Published 06/11/2021, 02:32 AM
Updated 06/11/2021, 02:36 AM
© Reuters. FILE PHOTO: A sticker reads crude oil on the side of a storage tank in the Permian Basin in Mentone, Loving County, Texas, U.S. November 22, 2019. Picture taken November 22, 2019.   REUTERS/Angus Mordant/File Photo

(Reuters) - U.S. investment bank Goldman Sachs (NYSE:GS) expects Brent crude prices to reach $80 per barrel this summer, betting that a recent oil market rally will continue as vaccination rollouts boost global economic activity and demand for the commodity.
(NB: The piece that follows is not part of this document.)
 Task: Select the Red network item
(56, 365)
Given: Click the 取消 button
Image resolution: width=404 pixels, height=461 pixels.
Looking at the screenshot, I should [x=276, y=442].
Brent prices hit $72.93 per barrel this week, their highest level in over two years, fuelled by expectations of stronger demand.

Brent futures were trading at $72.21 a barrel on Friday, while U.S. West Texas Intermediate (WTI) crude was around $70 a barrel. [O/R]

"Rising vaccination rates are leading to higher mobility in the U.S. and Europe, with global demand estimated up 1.5 mb/d (million barrels per day) in the last month to 96.5 mb/d," the bank said in a note released late on Thursday.

Goldman, which has longstanding commodity sector expertise, expects recovery in oil demand to continue and sees global demand reaching 99 mb/d in August.

The investment bank also said slow progress in negotiations on an Iran nuclear deal could also weigh on oil supply, supporting prices.

Iran and global powers have been negotiating since April to lift sanctions on Tehran, which have hit its economy hard by cutting its vital oil exports.

U.S. Secretary of State Antony Blinken said on Tuesday he anticipates that even if Iran and the United States return to compliance with the nuclear deal, hundreds of U.S. sanctions on Tehran would remain in place.

© Reuters. FILE PHOTO: A sticker reads crude oil on the side of a storage tank in the Permian Basin in Mentone, Loving County, Texas, U.S. November 22, 2019. Picture taken November 22, 2019.   REUTERS/Angus Mordant/File Photo

"Recent headlines comfort us in our expectation that a potential recovery in Iran exports won't happen till the fall," the bank said.

"While there exists both OPEC+ upstream and refinery downstream excess capacity, we expect OPEC+ to fall behind the demand rebound."